Retirement researchers have often wondered what Boomers will do when they finally get hold of their 401(k) or 403(b) or IRA assets. Will they burn through the cash and be flat broke at 75? Will they be spendthrift grasshoppers or frugal ants?
It’s too soon to know how Boomers will manage their savings. But a new study of existing retirees suggests that those with under $90,000 in their accounts may spend it quickly, but people with more than that are likely to hoard their savings.
“Our central finding is that PRA [personal retirement account] assets, like home equity, tend to be conserved in the early retirement years,” write James Poterba of MIT, Steven Vesti of Dartmouth and David Wise of Harvard. “Only a small proportion of households draw down PRA assets precipitously either before or after age 70½.”
Indeed, if there were no Required Minimum Distribution of qualified savings at age 70½, the current cohort of affluent older Americans seems to obey the conventional wisdom that it’s best to spend tax-favored assets last—after guaranteed income and taxable assets.
“There’s been concern that individuals would draw the money out as soon as they got there, and the assets wouldn’t last long during the retirement period. But the evidence is that the withdrawal profiles are relatively modest. Some are making large withdrawals, but the average is modest. It also looks as though the RMD rules are biting,” MIT’s Poterba told RIJ.
The paper, “The Drawdown of Personal Retirement Assets,” says that only about 20% of retiree households report withdrawals from traditional IRAs and 401(k)s before age 70½. After that, the proportion reporting withdrawals jumps to 60%.
Even then, “the overall proportion of assets withdrawn continues to be a small proportion of the PRA balance.

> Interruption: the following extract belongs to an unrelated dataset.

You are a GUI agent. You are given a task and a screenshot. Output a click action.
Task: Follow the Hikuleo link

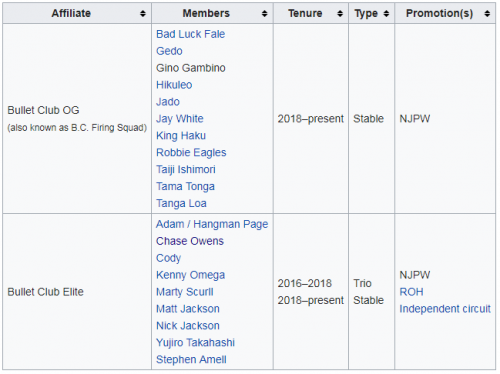[174, 85]

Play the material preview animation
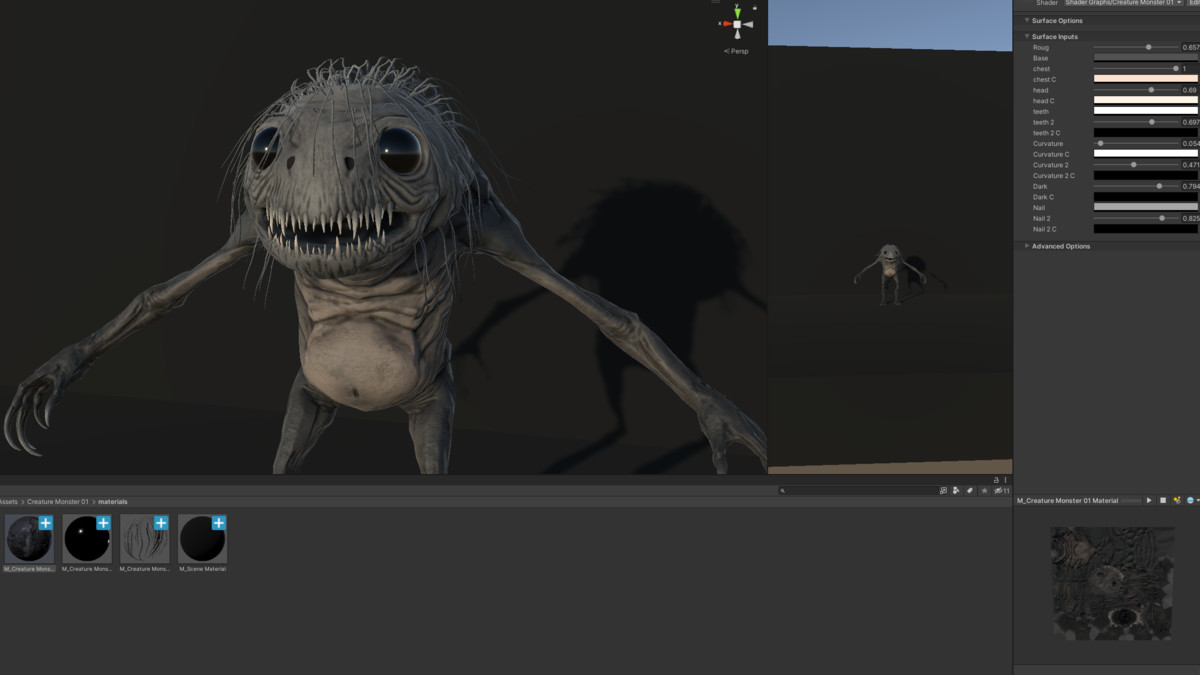pyautogui.click(x=1150, y=500)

This withdrawal ratio averages between one and two percent between ages 60 and 69, and rises to about 5% at age 70½. It fluctuates around that level through age 85.”
“Our evidence is consistent with the view that most households conserve PRA assets for a ‘rainy day,’” the paper said. “Households may want to preserve these funds for contingencies such as entry to a nursing home or other large expenditures”—much as they resist tapping home equity except as a last resort.
But many of today’s retirees have defined benefit pensions that allow them to defer the use of 401(k) assets, MIT’s Poterba told RIJ. Future retirees, few of whom will have DB pensions, may not have that luxury, he conceded.
Future retirees may also have larger average balances, since they’ve spent more time in the 401(k)/IRA era that began in the mid-1980s and which progressed hand in hand with two huge run-ups in stock prices (along with a couple of major busts).
“While I think that what we report provides a good snapshot of people of current retirement age, the key challenge in looking forward is that people will have had more years to save in 401(k)s,” Poterba said.
“This is a population first that did not work all of its working life when 401(k)s were ubiquitous,” he added. “They’re reaching retirement with smaller balances, and they have a higher rate of DB coverage than successor generations, so more of them I suspect are people who were able to take 401(k) plans as a supplemental plan.”
The study is also skewed in the sense that not low-income Americans are a lot less likely to have PRAs. The paper shows that only 8% of the people in the bottom 10% of wealth, health and income status have PRAs, while 80% of people in the top 10% do. (It’s well known that only about one half of American workers have access to any workplace retirement savings plan.)
People with smaller account balances are more likely to spend down those balances quickly in retirement, the paper showed. Early retirees (ages 60 to 69) with less than $90,000 in their PRAs were likely to withdraw at least 10% of their assets per year. Those with $20,000 to $30,000 in their accounts spent down an average of 22% a year.
The paper also showed that, “among households headed by someone between the ages of 60 and 69, roughly 10% of PRA owners make an annual withdrawal of 5% or more of their PRA assets, and about 7% withdraw more than 10% of assets.
“At ages 72 and older, after required distributions begin, 59% of households withdraw less than 5% of their PRA balance in a typical year, and 77% withdraw less than 10% of balance. On the other hand, 11% of those over the age of 72 withdraw more than 20% of their balance.”